Building a shared future in schools
In Northern Ireland, where more than 90% of children go to schools attended only by either Catholics or Protestants, there have been efforts to breach the barriers between pupils.
First Minister Peter Robinson, DUP, and Education Minister John O'Dowd, Sinn Fein, have both expressed the desire for less religious isolation in education.
The latest report, Advancing Shared Education, was commissioned by Mr O'Dowd to discover if current shared education schemes are beneficial and what shape they should take in the future.
It was carried out by three members of a ministerial advisory group, led by the academic, Professor Paul Connolly.
Engineered meetings between children from different school sectors is not new. Early examples of sharing education have been criticised as a way of funding educational trips, with little effort to allow the children to become friends or, in older groups, discuss controversial issues.
For instance, Education for Mutual Understanding, or EMU, provided funding to allow Catholic and Protestant children to meet each other outside the largely segregated school system.
There were reports of children being bussed to venues such as a museum, being guided round the location in their own groups and retiring to their separate transport to eat their packed lunches.
That does not fit in with the aims and ambitions of sharing in education.
Recent schemes have become much more sophisticated and aim to mingle the pupils in a meaningful way, sharing their learning and play, usually in each other's schools.
The International Fund for Ireland and Atlantic Philanthropies have been active in funding a range of in-school partnerships between the denominations.
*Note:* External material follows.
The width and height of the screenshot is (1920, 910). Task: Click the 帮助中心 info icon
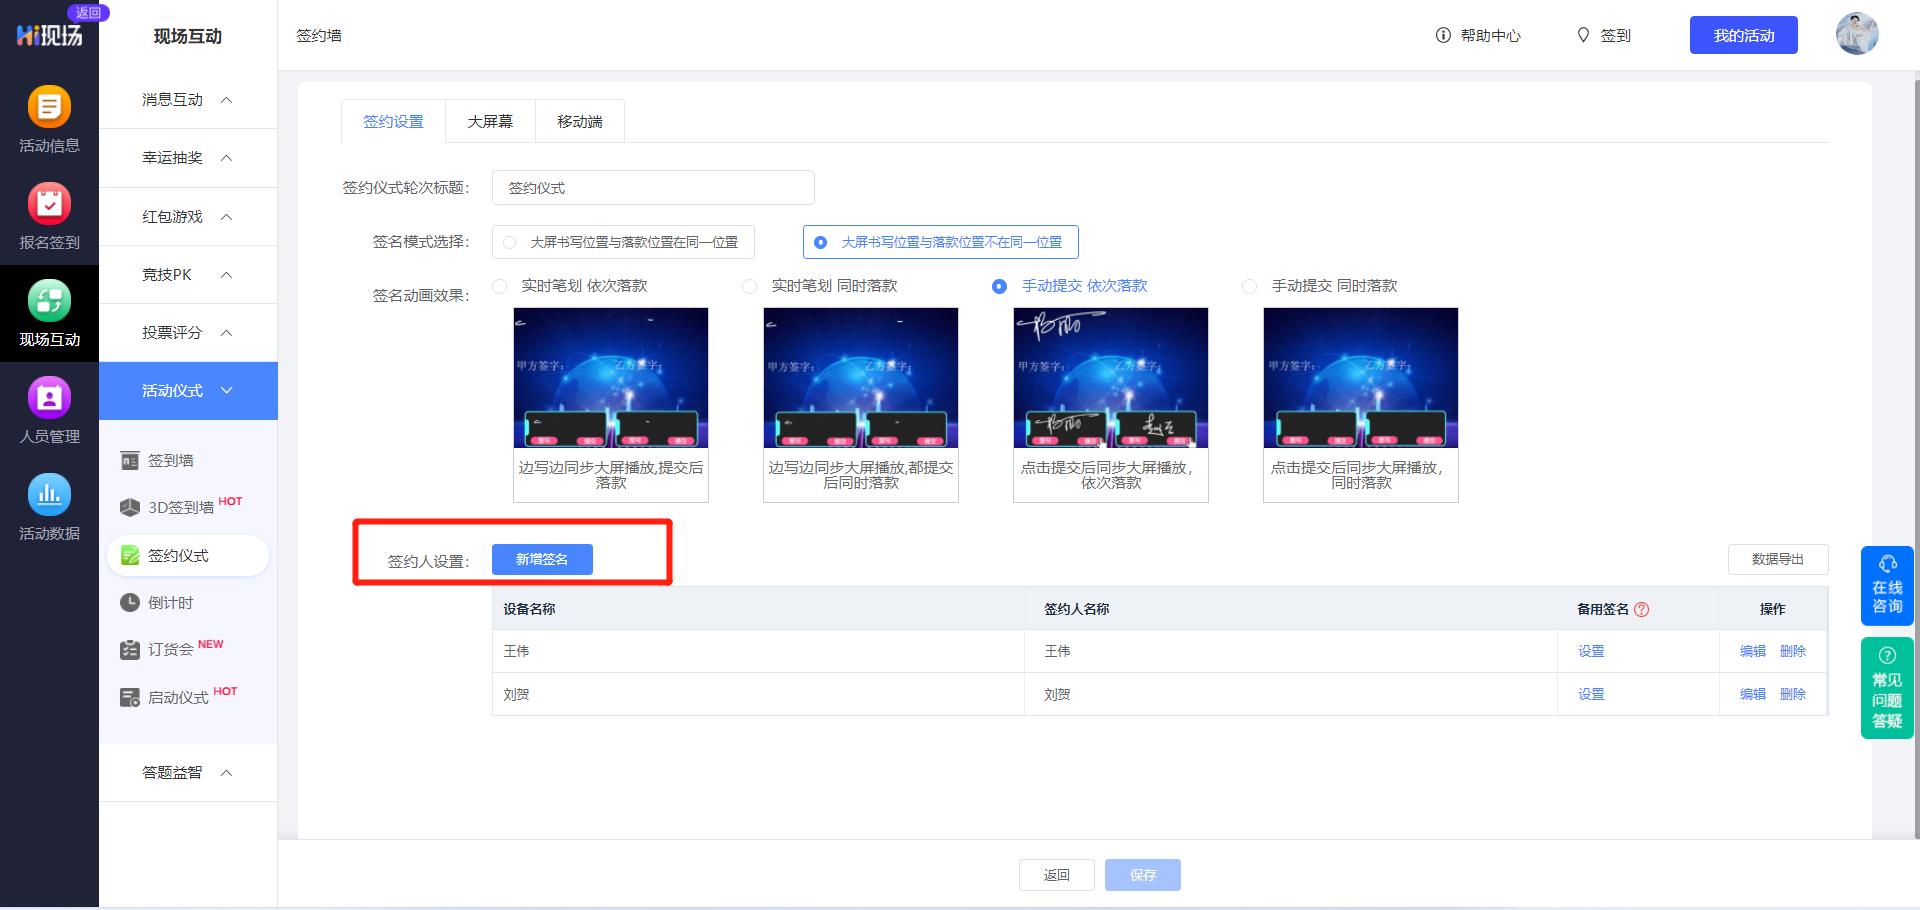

A keynote theme in recent times is that sharing education should improve the children's educational prospects and not simply look at the social interaction that might combat sectarianism. An extra strand looks at racism among pupils.
The practice of sharing takes different forms, depending on the geographical area and the wishes of the schools. For instance, primary schools in a rural village can walk to each other's buildings to take part in drama or dance classes provided by an outside agency.
The joint effort means a class can be provided that would not otherwise be feasible for one small school alone.
With older children, at GCSE and A level, the sharing of teaching facilities means an exam subject can only be offered if two or more schools link up to provide it jointly. That is almost a pre-requisite under the current rules of the Entitlement Framework that stipulate that a certain minimum number of GCSEs and A levels are offered to pupils in all post-primary schools.
It is unlikely that the full number of subjects could be provided in any but the largest schools.
An added benefit has allowed teachers to see how others control and guide their classes, finding new techniques and generally sharing best practice.
With most children growing up in a segregated school system and two of the teacher training colleges being largely segregated, teachers, like the children, may have had to overcome their biased perceptions about the other religious group.
The integrated system is different from shared education in that it has opened schools which recruit pupils from both the Catholic and Protestant communities. While shared education mixes the pupils who still attend their own schools, attended mostly by either Catholic or Protestant children, integrated schools deliberately seek to admit a mix of both religions and none.
They pride themselves on making no secret of the religious divide in Northern Ireland and actively encourage discussion of contentious topics.
The sector's representatives are angry that their more inclusive system of education has been largely ignored by Advancing Shared Education.
They are worried that the government may favour the softer option of "sharing", which is not seen as threatening the present status quo of Catholic and controlled schools and may damage their long-term aim of expanding the integrated sector.